Exercise: Can you make a DataFrame using the dictionary below?

In [ ]:
D = { 'tamarind': [ 12.0, 16.0,  4.0, 8.0 ],
      'caraway':  [  7.0, 21.0, 14.0, 28.0],
      'kohlrabi': [  5.0, 25.0, 20.0, 10.0],
      'ginger':   ['NaN',  9.0, 16.0, 17.0],
      'epazote':  [ 10.0, 12.0,  3.0, 6.0 ],
      'valerian': [ 27.0, 25.0,'NaN', 19.0]}

Question: Which of the above tables would you consider a tidy dataset and why? (Remember that in a tidy dataset variables form columns and observations form rows.)

Read data from a file

We can also create a DataFrame directly from data in a file. When we do this, we have a few options for naming the rows and columns. When we call the pd.read_table() function, we should consider specifying the following options:

  • header=None if there is no header
  • header=2 if the column names are in line n (remember we're counting the lines starting at 0)
  • name=['col1','col2'] if we need to input our own column names (for example if we set header=None)
  • index_row=0 if the row names are in column n
  • comment='#' if we need to ignore all lines starting with a certain character
  • skiprows=3 if we need to ignore the first n rows
In [ ]:
# Read data from a tsv file into a new pandas dataframe
df = pd.read_table('section-data.tsv', # Default assumes delimiter is tabs
                    header=3) # Set the column names using the 3rd row
df.head() # We can use df.head() to just peek at the first few rows
In [ ]:
# Read data from a csv file into a new pandas dataframe
df = pd.read_table('section-data.csv', 
                   sep=',', # Set the delimiter to commas, this is the same as pd.read_csv('data.csv')
                   comment='#', # Set the comment character to ignore comment lines
                   names=['gene_name', 'sample1', 'sample2', 'sample3', 'sample4']) # Set the column names yourself
df.head()
In [ ]:
# Read data from a column-aligned file into a new pandas dataframe
df = pd.read_table('section-data.tbl', 
                   delim_whitespace=True, # Set the delimiter to whitespace
                   index_col=0, # Set the row names using the 1st column
                   skiprows=4) # Skip all the comment lines up to the header
df.head()

Exercise: It looks like the column names in the above DataFrame aren't quite right.
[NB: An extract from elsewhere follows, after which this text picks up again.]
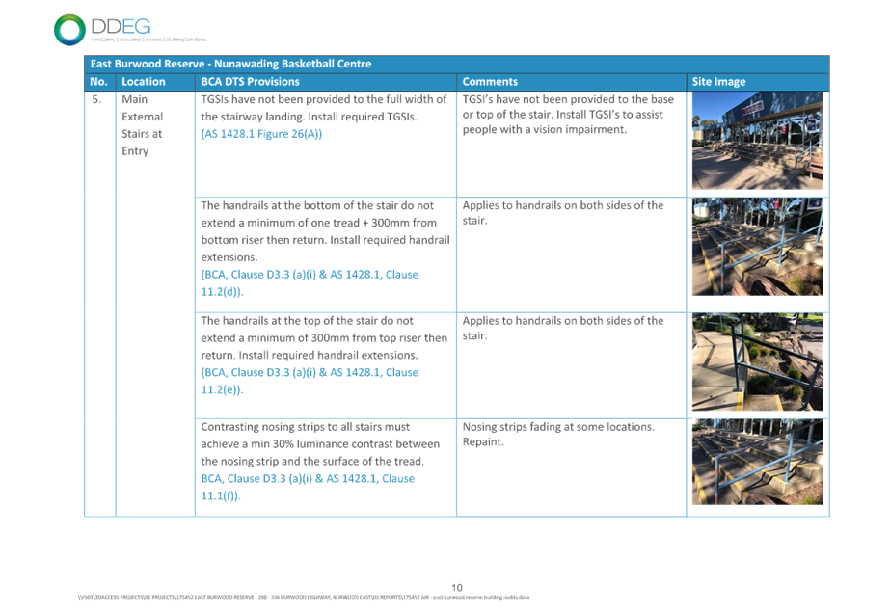
Task: Click the DDEG circular logo icon
Action: [69, 29]
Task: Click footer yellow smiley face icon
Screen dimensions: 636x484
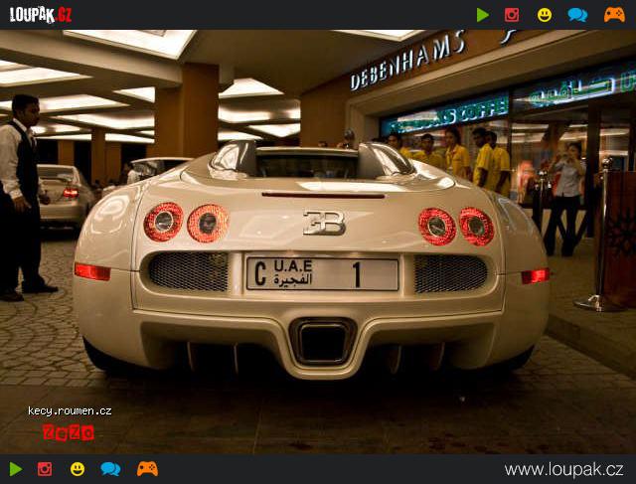Action: [x=78, y=469]
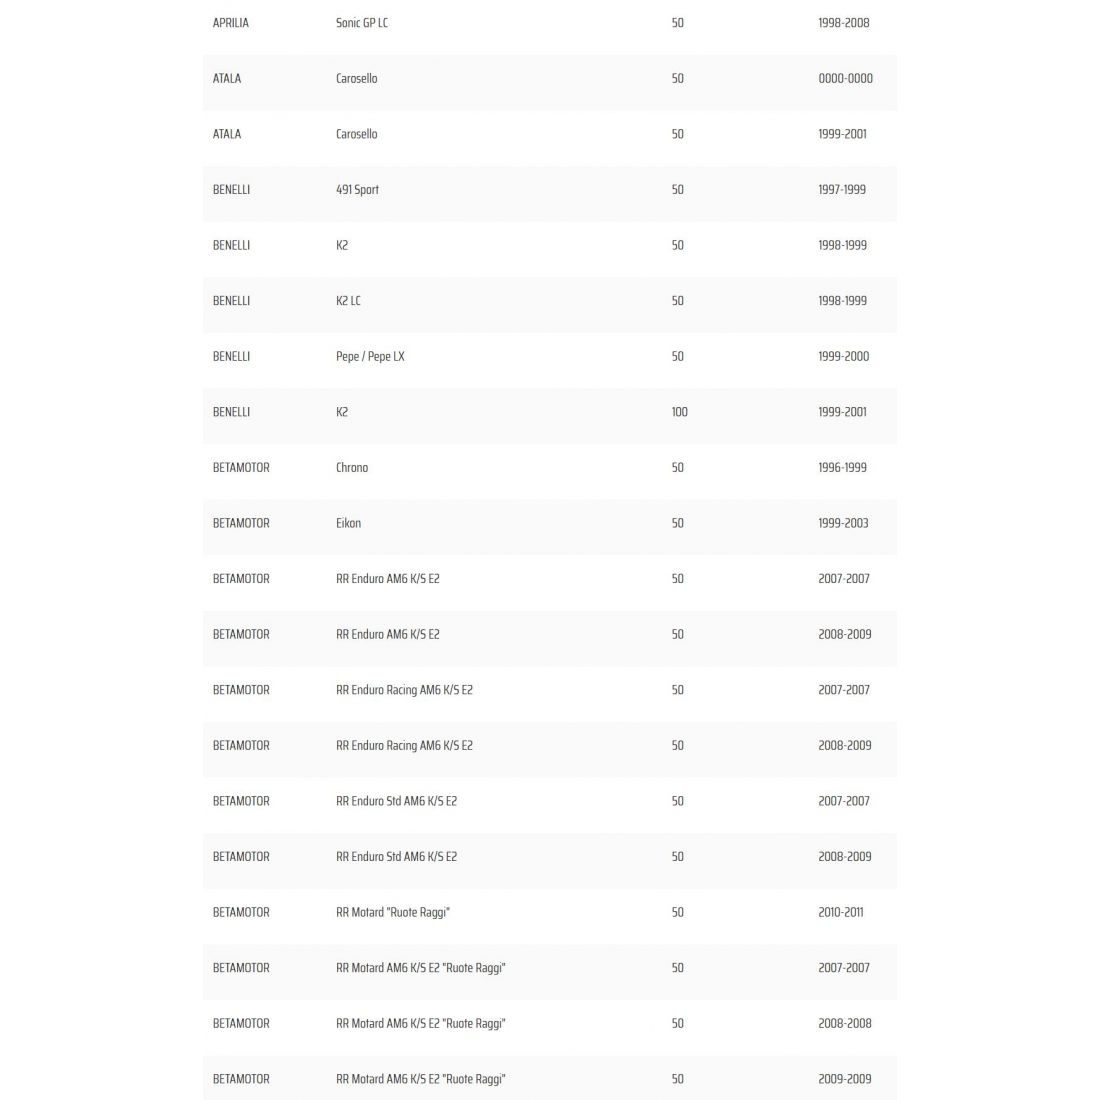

Can you read in the data.tbl file and fix the column names?

If you get this to work, also try looking through the pandas.read_table() documentation. Test out some of the other parameters we haven't tried here (I've barely scratched the surface with these examples!) There are lots of cool things you can do with this function to customize how you read in a file, and you might find some of them useful on this week's pset and beyond.

In [ ]:
# Read data from a column-aligned file into a new pandas dataframe

Question: Why do we typically use column-justified data formats? What's the trick to reading a column-justified file using Pandas?

Explore the data

Now we'll explore the data. We want to consider:

  • does our data make sense?
  • what's the range of values in our data?
  • are there values that we might need to remove from our analysis? (e.g. invalid values or values that don't make sense intuitively)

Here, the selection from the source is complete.